(MATERIAL PROVIDED)

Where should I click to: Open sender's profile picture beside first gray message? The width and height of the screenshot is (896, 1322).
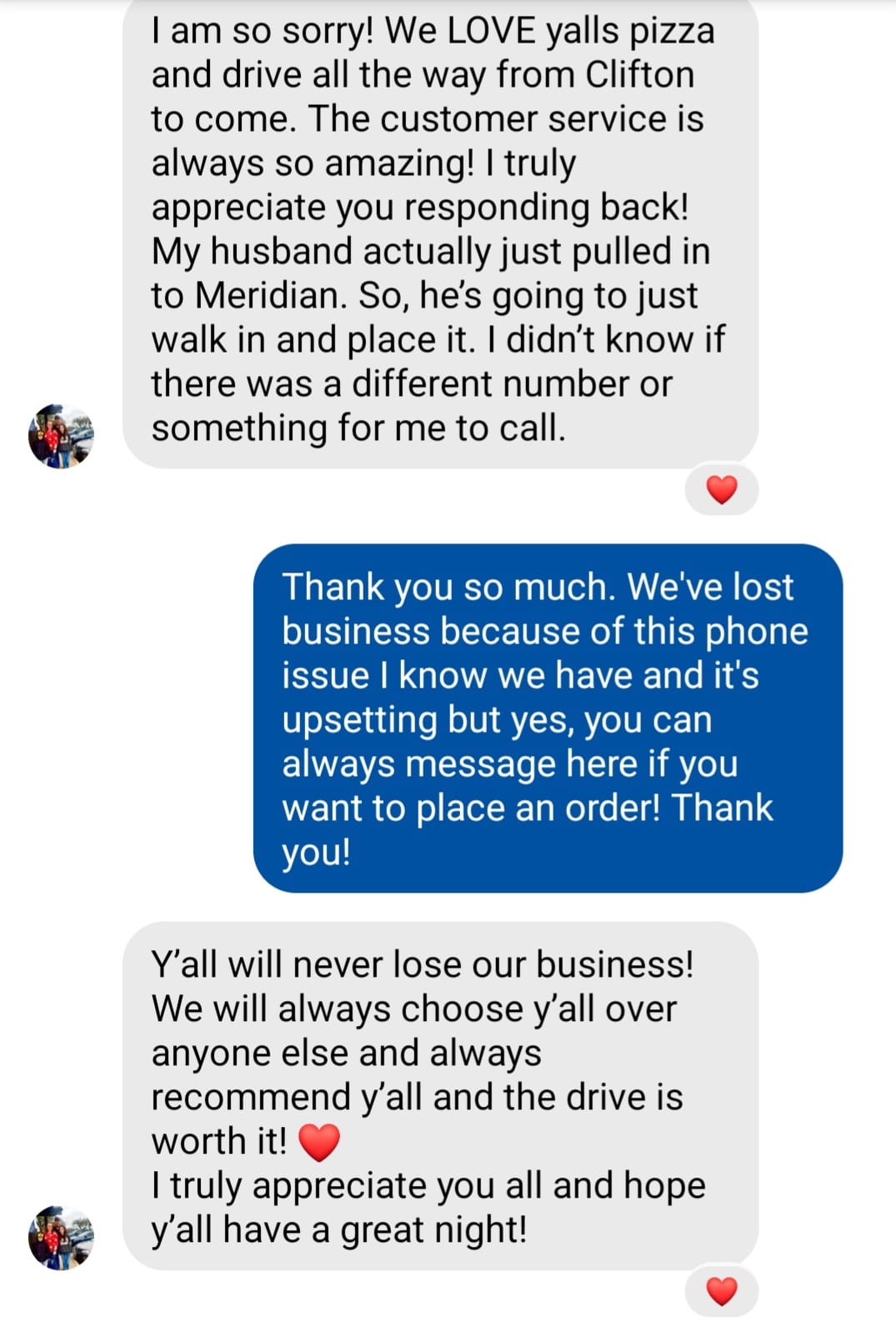[61, 436]
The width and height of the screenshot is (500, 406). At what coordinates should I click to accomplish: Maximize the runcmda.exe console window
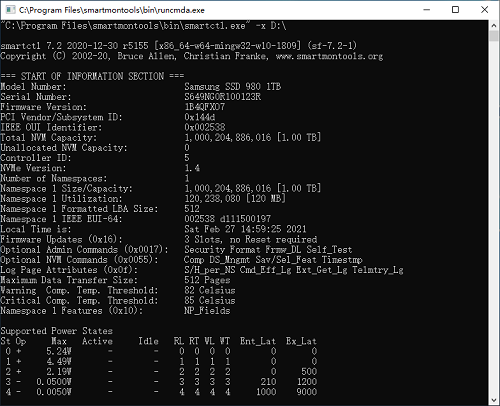455,10
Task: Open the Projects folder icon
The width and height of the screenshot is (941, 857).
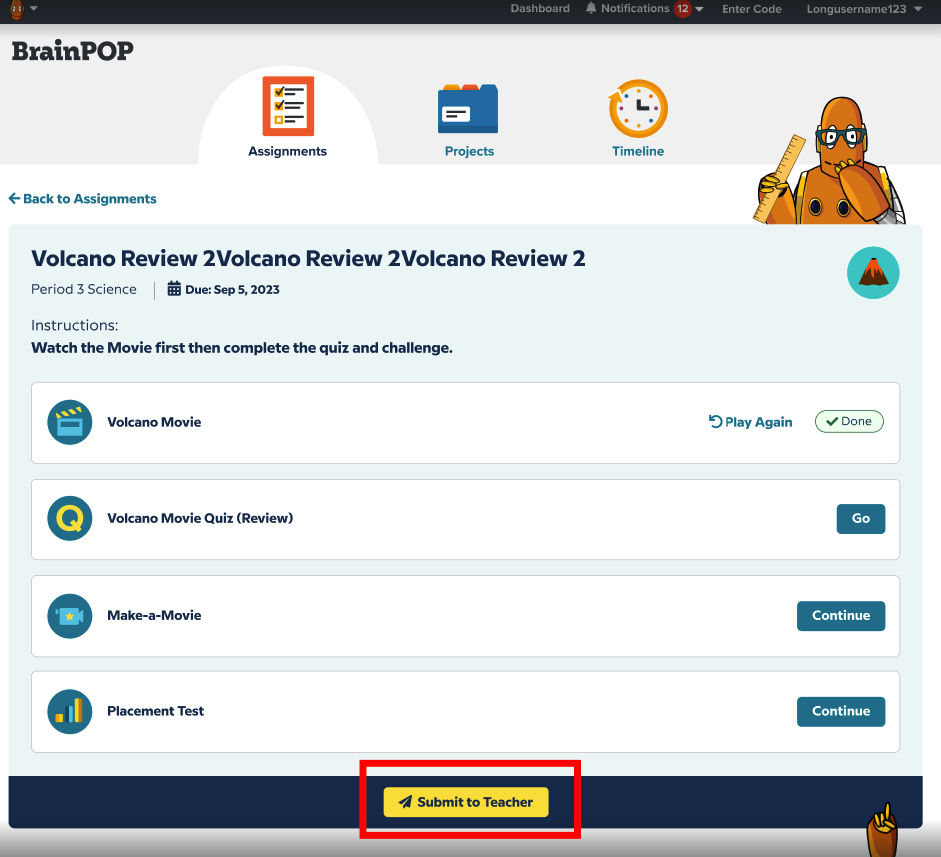Action: pyautogui.click(x=468, y=108)
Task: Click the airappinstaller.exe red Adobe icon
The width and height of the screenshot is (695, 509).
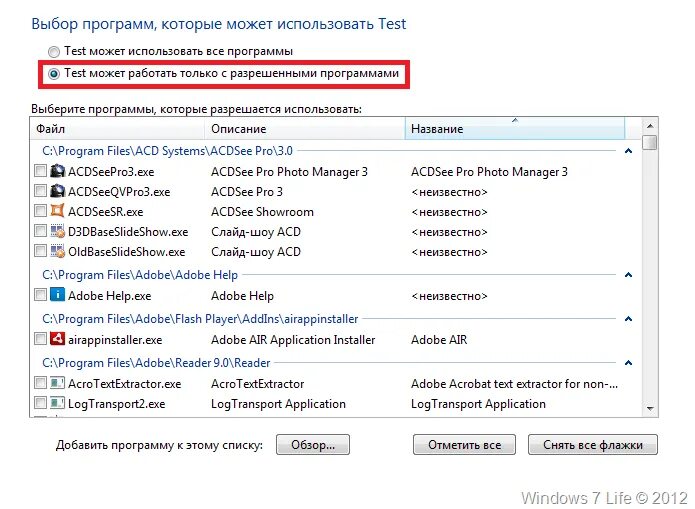Action: point(58,339)
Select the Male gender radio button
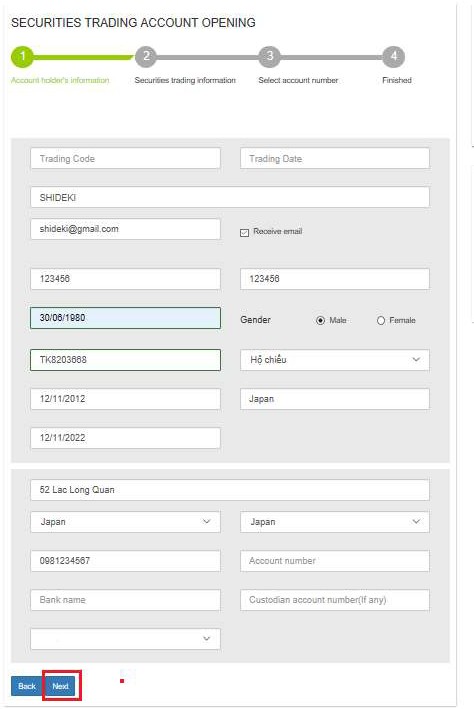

(End MATERIAL PROVIDED)

● **ASSIGNMENT**:
Your copy should be the entries retyped exactly, with no images in it.

● **REPLY**:
Where should I click to: Open sender's profile picture beside first gray message? The width and height of the screenshot is (896, 1322).
[61, 436]
The width and height of the screenshot is (500, 406). At what coordinates should I click to accomplish: Maximize the runcmda.exe console window
455,10
Task: Open the Projects folder icon
The width and height of the screenshot is (941, 857).
Action: pyautogui.click(x=468, y=108)
Task: Click the airappinstaller.exe red Adobe icon
The width and height of the screenshot is (695, 509).
Action: point(58,339)
Select the Male gender radio button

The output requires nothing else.